(Records excerpted from a collection)
- - -

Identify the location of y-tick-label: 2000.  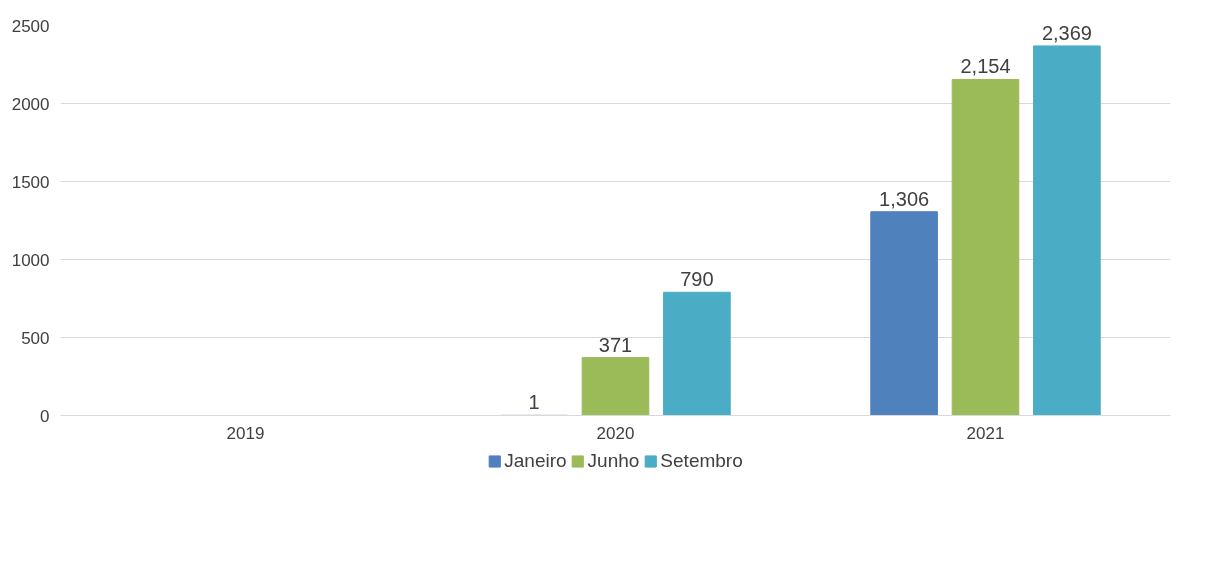
(30, 104).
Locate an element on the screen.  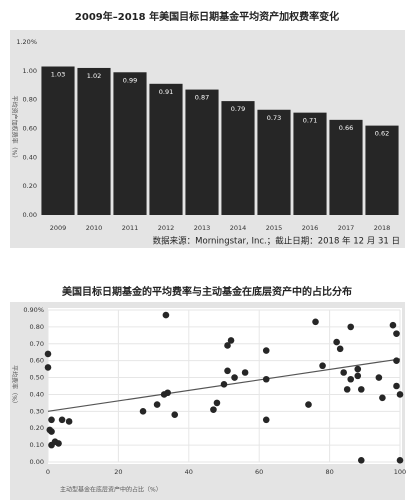
value-label: 1.02 is located at coordinates (94, 76).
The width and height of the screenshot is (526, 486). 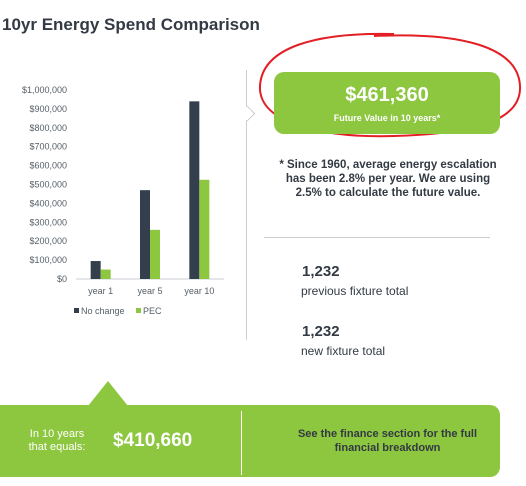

- - -

**Exercise description:**
Rewrite all of the data above, substituting "image" for "screenshot" and leaving everything else unchanged. Omit the pictures.

**Response to the exercise:**
Identify the location of y-tick-label: 2000.  
(30, 104).
Locate an element on the screen.  
value-label: 1.02 is located at coordinates (94, 76).
The width and height of the image is (526, 486). 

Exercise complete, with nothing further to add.